Helium MPA Helium MPA disintegration diagram

The helium MPA.

Formation of the helium MPA from two He4 nuclei.

The helium MPA is formed from two He4 nuclei, which provide 72 subquarks — the same as the number of UPAs counted in the MPA. The two hydrogen triangles are a proton and a neutron, the positive Ad24 is a bound state of four u-u diquarks, the negative Ad24 is a bound state of four d-d diquarks and the two H3 triplets are a u quark and a d quark.
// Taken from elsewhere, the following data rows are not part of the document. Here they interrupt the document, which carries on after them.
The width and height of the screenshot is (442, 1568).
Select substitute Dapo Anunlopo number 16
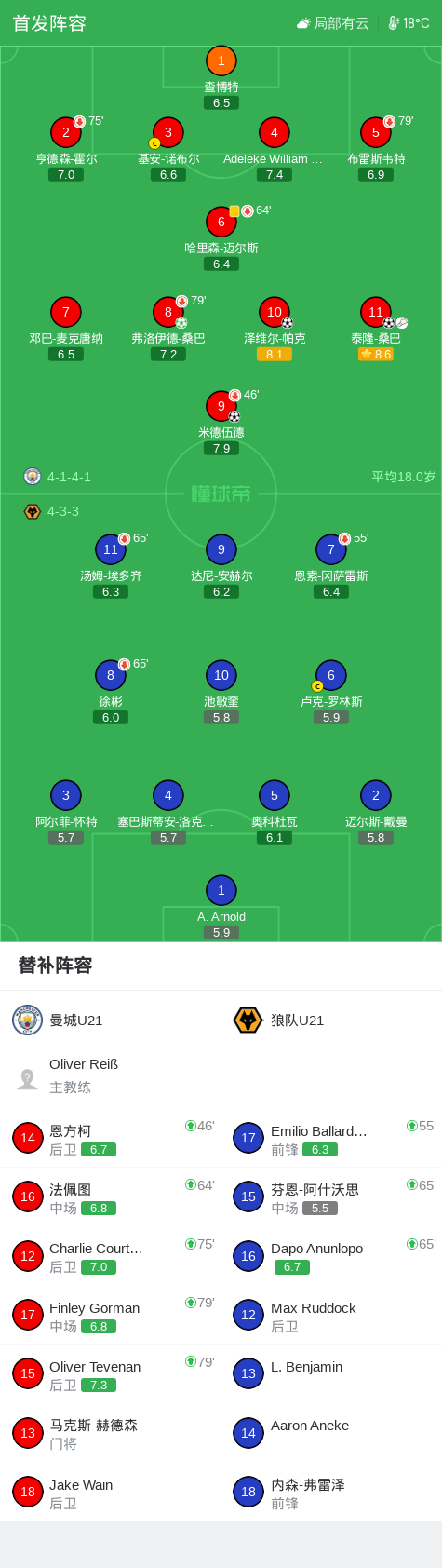tap(331, 1256)
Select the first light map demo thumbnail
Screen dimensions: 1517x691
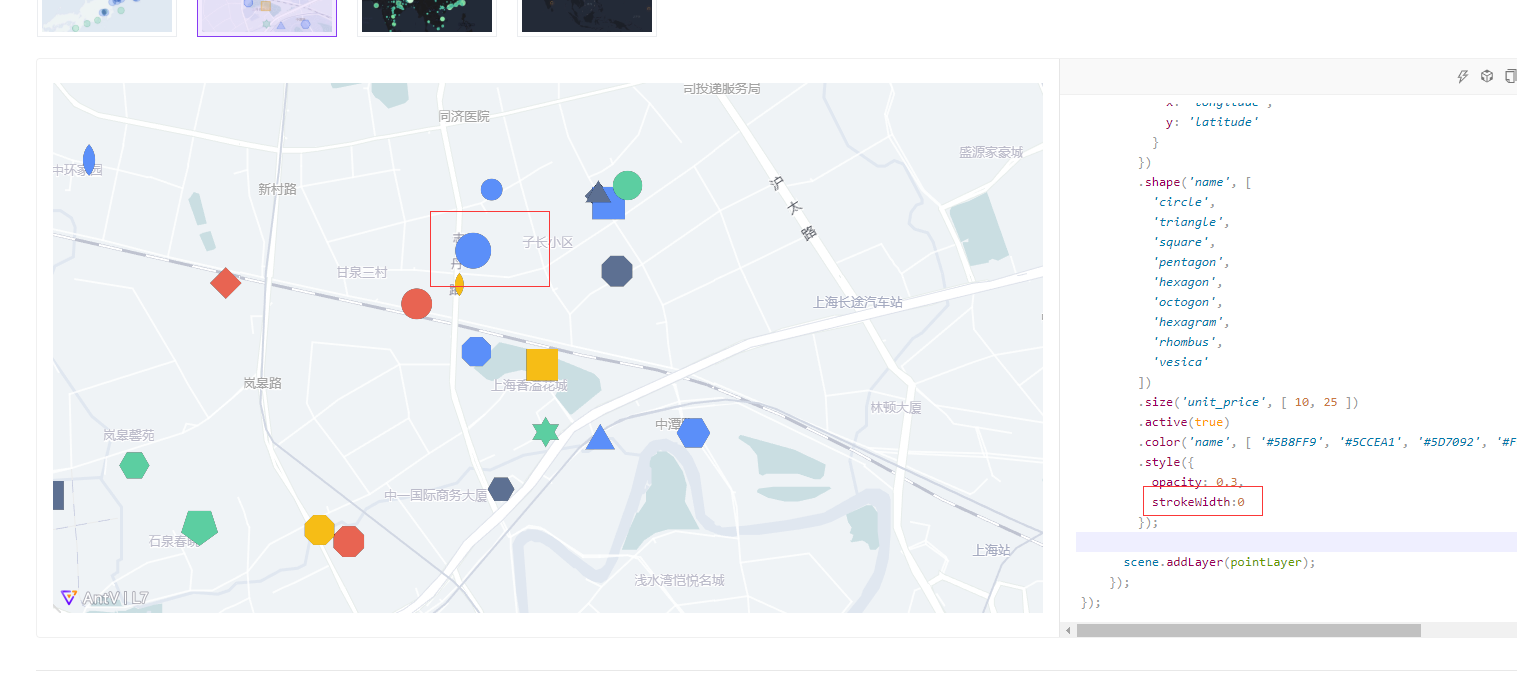coord(106,16)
The quotation above differentiates between positive and negative Ad24 groups, indicating that the former is the bound state of four u-u diquarks with an electric charge of +16/3 and the latter is the bound state of four d-d diquarks with a charge of −8/3. The prediction that the two H3 triplets between the two hydrogen triangles are a positively charged u quark and a negatively charged d quark is confirmed by the statement that "in the centre of all the two groups of 3 Anu, being positive and negative, satisfy each other."3


  1. Occult Chemistry (3rd ed.), p. 45.
  2. Ibid.
  3. Ibid.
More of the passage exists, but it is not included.